__Given problem a__: Rewrite the post on smoked cream cheese, everything from "Lay the cream" down to "it's finished smoking.", putting "baking sheet" wherever "cookie sheet" appears.

__Document passage__:

# Smoked Cream Cheese is SOOOOO Good!!!



## TulsaJeff (Oct 14, 2021)

Some of you may have seen this already but for those that haven't, this is so easy to do and the return on investment is out of this world!

Lay the cream cheese on a flat cookie sheet or shallow pan and sprinkle your favorite barbecue rub all over it. I used my own original rub on one and my Texas style rub on the other one but man the possibilities are absolutely endless!

Someone commented on the video earlier that smoked cream cheese is really good with bacon jam on top.. I started drooling at the mere though

Once the rub is applied, set up your smoker for indirect cooking at 160-180 if possible. Unlike most cold smoking, it's good to have a little heat so the cream cheese can get all warm and gooey inside by the time it's finished smoking.

Let it smoke for about 3 hours and then dig in with some of your favorite crackers or even pretzels and chips. Life is good my friends!

__Given problem b__: Turn the listing below into a Markdown table, covering everything from the line containing "Select Goldenway Precious Metals Ltd. row" down to the line containing "Looking at the", both included. Give one row per line under the columns Number and Record line, and leave out any blank lines.

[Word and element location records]
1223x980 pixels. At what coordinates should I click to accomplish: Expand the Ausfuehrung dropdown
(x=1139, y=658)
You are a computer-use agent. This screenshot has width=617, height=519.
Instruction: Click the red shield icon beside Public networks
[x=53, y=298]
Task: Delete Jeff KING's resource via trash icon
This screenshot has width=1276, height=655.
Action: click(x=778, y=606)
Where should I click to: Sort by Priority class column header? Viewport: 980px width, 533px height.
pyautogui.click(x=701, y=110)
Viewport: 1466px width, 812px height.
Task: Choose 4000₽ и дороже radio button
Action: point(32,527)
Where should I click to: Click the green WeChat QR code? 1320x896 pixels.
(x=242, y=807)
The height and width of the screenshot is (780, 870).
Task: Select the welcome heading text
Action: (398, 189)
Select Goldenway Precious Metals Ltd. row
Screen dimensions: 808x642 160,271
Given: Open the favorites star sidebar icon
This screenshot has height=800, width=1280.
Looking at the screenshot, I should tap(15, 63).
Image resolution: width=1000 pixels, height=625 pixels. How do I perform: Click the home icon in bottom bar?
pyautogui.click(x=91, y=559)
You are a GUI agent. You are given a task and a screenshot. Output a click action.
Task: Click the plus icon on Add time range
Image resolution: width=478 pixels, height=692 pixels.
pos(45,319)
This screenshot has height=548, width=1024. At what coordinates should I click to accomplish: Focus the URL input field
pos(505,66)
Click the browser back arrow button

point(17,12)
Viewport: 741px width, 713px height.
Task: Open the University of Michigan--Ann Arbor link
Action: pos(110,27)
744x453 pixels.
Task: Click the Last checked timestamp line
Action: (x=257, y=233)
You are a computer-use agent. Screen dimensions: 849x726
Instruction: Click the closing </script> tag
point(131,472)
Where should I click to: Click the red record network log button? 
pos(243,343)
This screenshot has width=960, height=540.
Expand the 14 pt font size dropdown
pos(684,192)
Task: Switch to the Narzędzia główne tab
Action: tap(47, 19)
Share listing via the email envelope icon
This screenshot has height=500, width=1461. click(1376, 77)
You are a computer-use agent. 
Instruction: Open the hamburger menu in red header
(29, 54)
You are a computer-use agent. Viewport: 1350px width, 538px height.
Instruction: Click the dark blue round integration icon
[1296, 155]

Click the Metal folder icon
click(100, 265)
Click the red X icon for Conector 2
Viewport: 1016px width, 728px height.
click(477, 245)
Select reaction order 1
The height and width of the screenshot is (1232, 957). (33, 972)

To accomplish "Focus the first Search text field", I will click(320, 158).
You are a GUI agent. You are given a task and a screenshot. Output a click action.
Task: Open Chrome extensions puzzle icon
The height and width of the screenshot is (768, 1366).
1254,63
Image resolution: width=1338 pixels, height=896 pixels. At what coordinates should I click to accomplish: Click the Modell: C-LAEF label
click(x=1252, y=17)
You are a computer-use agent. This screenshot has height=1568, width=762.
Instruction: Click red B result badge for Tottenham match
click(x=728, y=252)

__Expected answer a__:
Lay the cream cheese on a flat baking sheet or shallow pan and sprinkle your favorite barbecue rub all over it. I used my own original rub on one and my Texas style rub on the other one but man the possibilities are absolutely endless!

Someone commented on the video earlier that smoked cream cheese is really good with bacon jam on top.. I started drooling at the mere though

Once the rub is applied, set up your smoker for indirect cooking at 160-180 if possible. Unlike most cold smoking, it's good to have a little heat so the cream cheese can get all warm and gooey inside by the time it's finished smoking.

__Expected answer b__:
| Number | Record line |
|---|---|
| 1 | Select Goldenway Precious Metals Ltd. row |
| 2 | Screen dimensions: 808x642 160,271 |
| 3 | Given: Open the favorites star sidebar icon |
| 4 | This screenshot has height=800, width=1280. |
| 5 | Looking at the screenshot, I should tap(15, 63). |